■ **Extract to read**:
Turning a solar cell into a catalyst: (Ag,Cu)(In,Ga)Se₂ p–n junction enabling ambient dry reforming of methane

Photocatalysis driven by solar energy offers a sustainable alternative to thermocatalysis for methane valorization, however large-scale deployment remains limited by catalyst efficiency and scalability. Meanwhile, photovoltaic technologies, though highly developed for electricity generation, still face challenges in costly energy storage and underutilized potential in direct solar-to-chemical energy conversion. In this context, CIGS thin-film solar cells emerge as promising candidates for photocatalytic applications due to their strong light absorption, tunable electronic properties, and industrial scalability. In the present work, we use a thin-film CIGS solar cell plates, re-designed as a monolithic photocatalyst, to drive DRM under ambient conditions. A 2 µm p-type (Ag,Cu)(In,Ga)Se₂ (ACIGS) absorber deposited on a soda-lime glass/Mo substrate is overcoated with an n-type CdS layer, forming a p–n junction that couples strong light absorption with built-in charge separation. Under irradiation, ACIGS/CdS plates produce > 2 mmol g_cat⁻¹ syngas with ≈ 85 % CO selectivity at ambient conditions, without any external electric power or thermal input. Mechanistic evidence indicates deep CH₄ dissociation to surface carbon and hydrogen, with subsequent CO₂ reduction by surface carbon to CO. The catalytic plates are air-regenerable under light and exhibit notable stability. Turning a solar-cell design into the catalytic junction tackles efficiency and manufacturing hurdles for CH₄/CO₂ conversion. Because CIGS and CdS processes already exist at industrial scale, this approach provides a practical route to deployable solar chemical hardware; further gains are expected from junction optimization and selective co-catalysts.

■ **The data**:
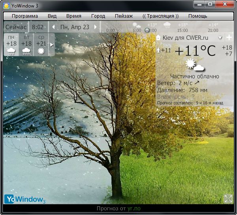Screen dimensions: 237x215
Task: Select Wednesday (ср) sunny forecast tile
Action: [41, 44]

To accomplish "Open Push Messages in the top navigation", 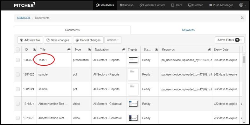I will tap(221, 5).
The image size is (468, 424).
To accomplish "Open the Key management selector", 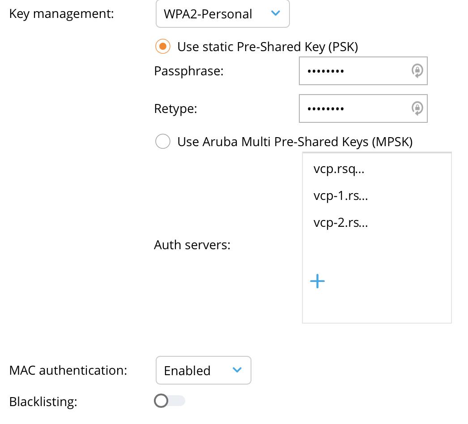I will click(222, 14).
...
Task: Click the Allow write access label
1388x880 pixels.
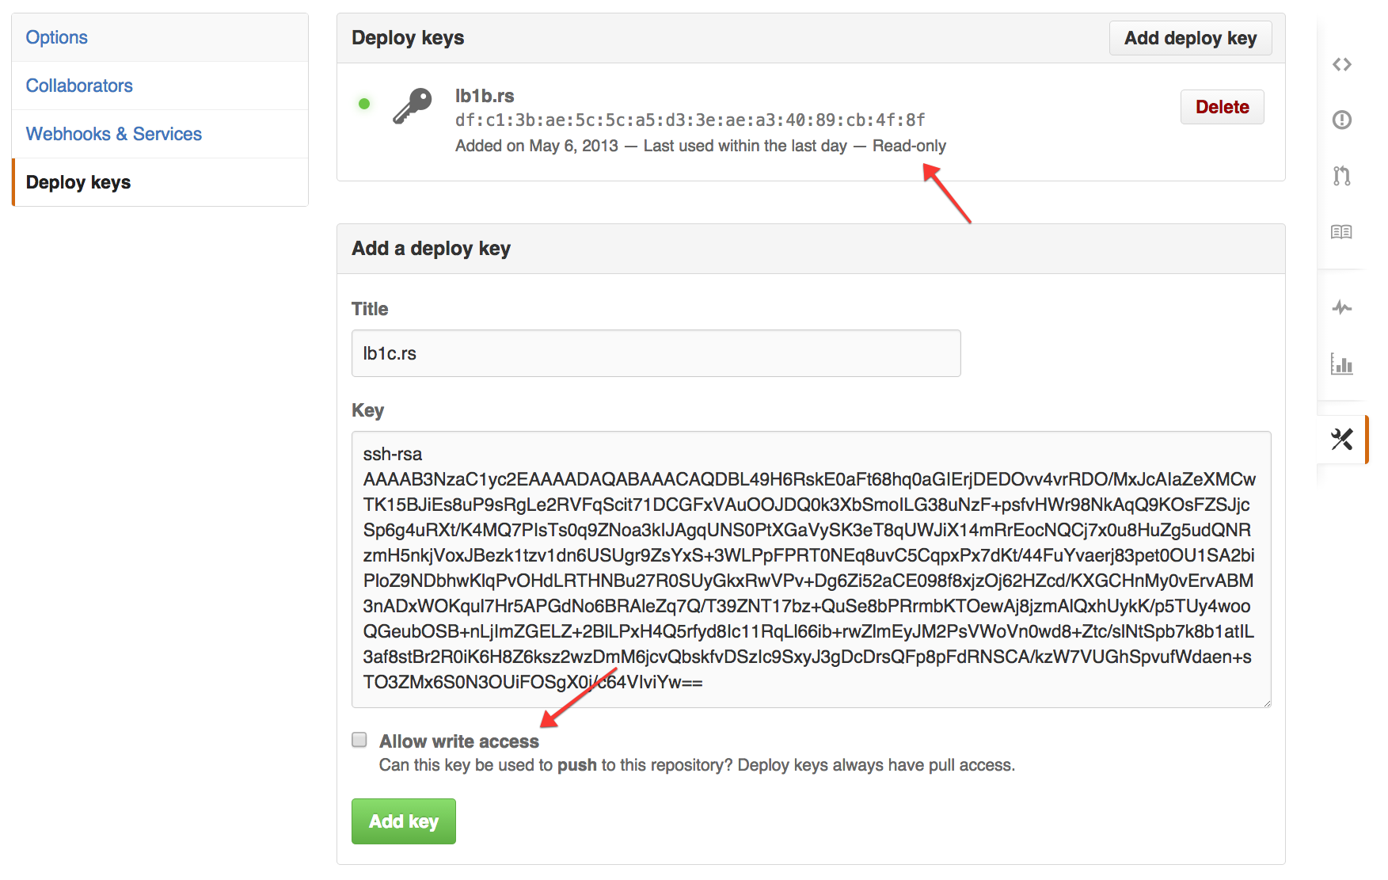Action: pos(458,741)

■ **Check your understanding**:
[A] Decide whether each statement below agrees with the solar-cell catalyst abstract, answering yes or no and quoting the deciding words: (i) the ACIGS absorber is 2 µm thick; (ii) the plates need an external electric power supply to make syngas; (iii) the catalytic plates can be regenerated in air under light.
[B] What CO selectivity does the solar-cell catalyst abstract report for the ACIGS/CdS plates under irradiation?
[C] List every reason the solar-cell catalyst abstract gives for why CIGS thin-film solar cells are promising candidates for photocatalytic applications.

■ **Solutions per task**:
[A]
(i) Yes: "A 2 µm p-type (Ag,Cu)(In,Ga)Se₂ (ACIGS) absorber"
(ii) No: "without any external electric power or thermal input"
(iii) Yes: "The catalytic plates are air-regenerable under light"

[B] ≈ 85 %

[C]
- strong light absorption
- tunable electronic properties
- industrial scalability